▸ Document excerpt
** START **

ResultTable documentation.

BioMart ResultTable

Included libraries

Package variables

General documentation

Toolbar

Summary

BioMart::ResultTable

Package variables

No package variables defined.

Included modules

Digest::MD5

Inherit

BioMart::AttributeTable

Synopsis

Provides access to the Results of a BioMart Query.

Description

The BioMart::ResultTable object provides access to the results of a Query
against a BioMart::DatasetI implementation. Its API is an extension of the
BioMart::AttributeTable object. In addition to the BioMart::AttributeTable
methods, it provides methods to get access to individual columns in a row by
its index (zero-based). This represents two usage paradigms:
A. while ($rtable->hasMoreRows) {
my $row = $rtable->nextRow;
map { print } @{$row};
}

  B. while ($rtable->next) {
       print $rtable->getFieldByIndex(0);
     }

It also provides the QueryRunner with methods to set its batching behavior.
Basically, batching involves splitting the results of a single query returning
a large number of rows into several queries for the same data sliced into more
managable resultSets. This is managed transparently to the user of the
BioMart::ResultTable object (although users might notice a slight delay between
some calls to next or next_row which are not experienced in other calls, when
the system has to call for another batch of data from the underlying Dataset).

Methods

_checkValidParams	No description	Code
_getBatch	No description	Code
_hashCode	No description	Code
_new	Description	Code
_setExhausted	No description	Code
getFieldByIndex	Description	Code
getNumFields	No description	Code
hasMoreRows	Description	Code
inCurrentBatch	Description	Code
next	Description	Code
nextRow	No description	Code
useExportableFieldIndex	Description	Code
webOrigin	No description	Code

Methods description

_new

  Usage      : non-batching ResultTable:
                 my $rtable = 
                      BioMart::ResultTable->new('query' => $query,
						'target_dataset' => $subsys,
						'initial_batchsize' => 100,
						'max_batchsize' => 100000
						);

               batching ResultTable:
                 my $rtable = 
                      BioMart::ResultTable->new('query' => $query,
						'target_dataset' => $subsys,
						'initial_batchsize' => 100,
						'max_batchsize' => 100000,
						'batchResults' => 1
						);

  Description: Creates a new BioMart::ResultTable object.  This requires a 
               query, and the target dataset for the query. It also requires an
               initial batchsize, and maximum batchsize for the batching 
               system. ResultTable objects are created by BioMart::DatasetI 
               implementing objects.  User code should never need to create 
               these, but should use BioMart::QueryRunner to get a ResultTable
               object for a particular Query instead.

** END **

▸ Dataset section
** START **

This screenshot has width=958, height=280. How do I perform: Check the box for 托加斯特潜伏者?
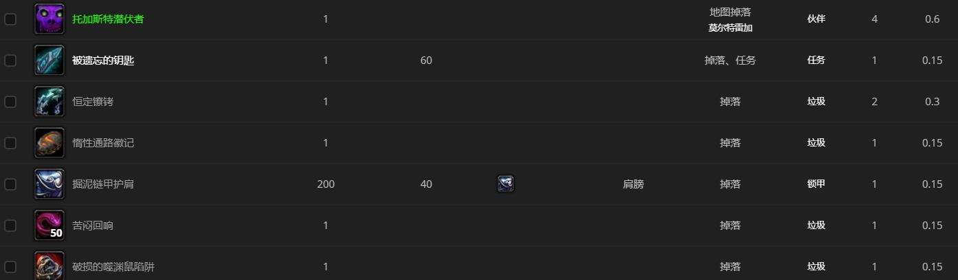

** END **

▸ Goals
a – According to the ResultTable documentation, why might users notice a slight delay between some calls to next or next_row? Answer in one to three sentences.
b – In the ResultTable documentation, which object does BioMart::ResultTable inherit from?
c – From the ResultTable documentation, write out the passage from "B. while ($rtable->next)" to "its batching behavior.".

▸ Results
a – Some calls are slower because, at those points, the system has to request another batch of data from the underlying Dataset. The batching splits a large query's results into several smaller result sets.

b – BioMart::AttributeTable.

c –
B. while ($rtable->next) {
       print $rtable->getFieldByIndex(0);
     }

It also provides the QueryRunner with methods to set its batching behavior.